Carbide Ceramics

Carbide ceramics refer to ceramic materials prepared with carbide as the main raw material. Common carbides include silicon carbide (SiC), boron carbide (B4C), tungsten carbide, titanium carbide (TiC), zirconium carbide (ZrC), hafnium carbide, etc. The melting point of many carbides is above 3000°C. Carbides will oxidize at very high temperatures, but many carbides have better oxidation resistance than high melting point metals such as W and Mo. Most carbides have good electrical and thermal conductivity, and many carbides have very high hardness. In particular, the hardness of B4C is second only to diamond and cubic boron nitride, but carbides are generally more brittle.

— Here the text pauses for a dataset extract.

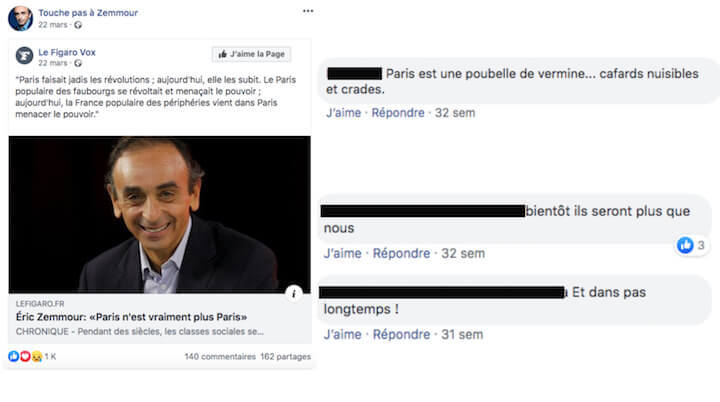The width and height of the screenshot is (720, 402).
Task: Like the 'bientôt ils seront plus que nous' comment
Action: [x=342, y=254]
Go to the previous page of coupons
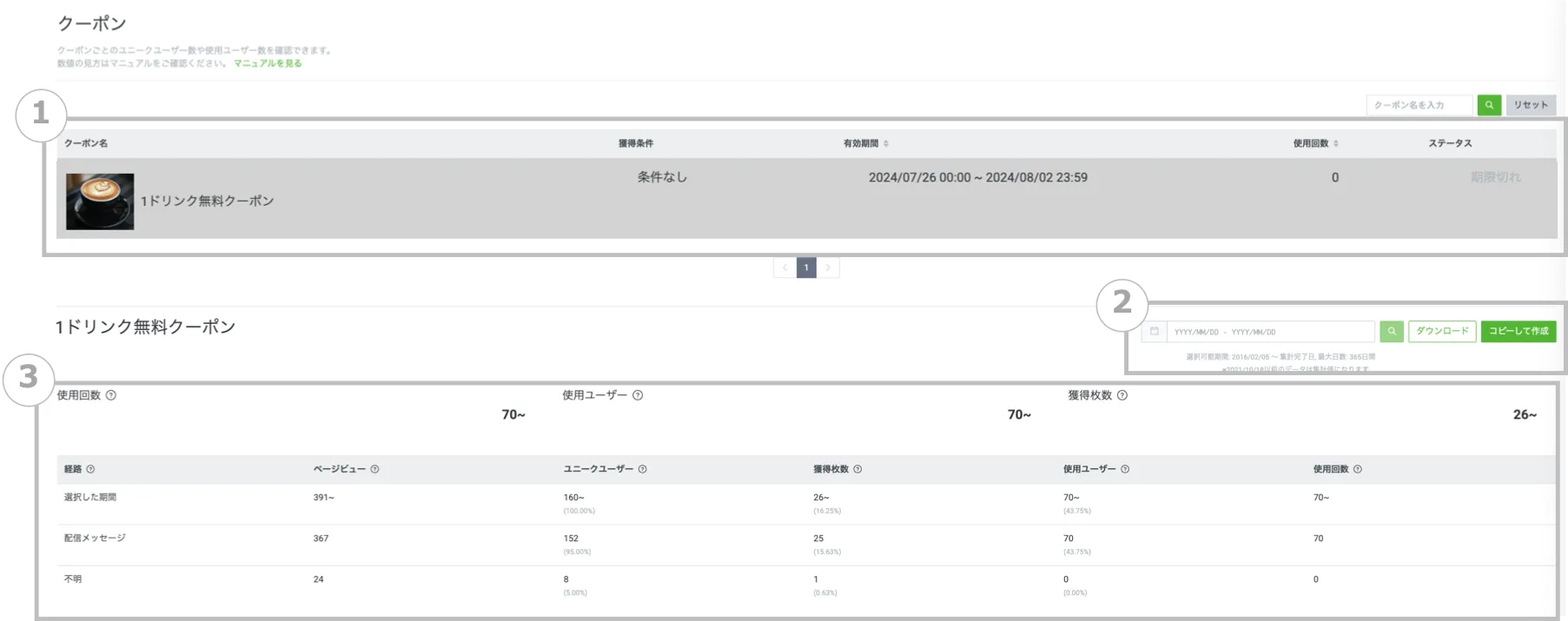 (x=784, y=268)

As a material with high strength, high hardness, high temperature resistance and chemical stability, carbide ceramics are widely used in various fields. In the future, with continuous breakthroughs in carbide ceramic synthesis methods and application technologies, it will replace more traditional materials and be more widely used in our lives and production.

Basic properties of carbide ceramics:

1. High hardness: The hardness of carbide ceramics can reach more than 20GPa, which is several times harder than common metal materials such as steel.

2. High strength: This material has extremely high tensile strength, flexural strength and hardness, and is not easy to deform and wear.

3. High temperature resistance: Carbide ceramics have excellent high temperature resistance and can be used for a long time below 800°C. They can maintain the performance of the material itself stably in extreme environments such as high temperature, high pressure, and corrosion.

4. Chemical inertness: Carbide ceramics are not easy to react with chemicals such as acids, alkalis, and salts, and maintain good chemical stability.

Application fields of carbide ceramics:

1. Automobile manufacturing industry: Carbide ceramics are often used to make engine parts, brake system wear parts, valve seat rings, etc. It can improve the wear resistance and corrosion resistance of automobile parts and reduce the failure rate and maintenance costs of automobiles.

2. Aerospace field: In the manufacturing and maintenance of aircraft, carbide ceramics are widely used in turbine blades, combustion chambers, high-temperature engine components, ceramic seals and other parts.

3. Cutting processing field: Carbide ceramics have excellent wear resistance and strength and are widely used in cutting processing tools, such as tungsten carbide blades, grinding heads, etc.

4. Electronic device field: Carbide ceramics can be used to make capacitors, resistors, semiconductor devices, etc., with excellent dielectric properties, thermal stability and corrosion resistance.

5. Medical field: Carbide ceramics are also used to make biological materials such as artificial joints, artificial eyes, and injury repair materials. They have the advantages of good biocompatibility, wear resistance, and anti-wear.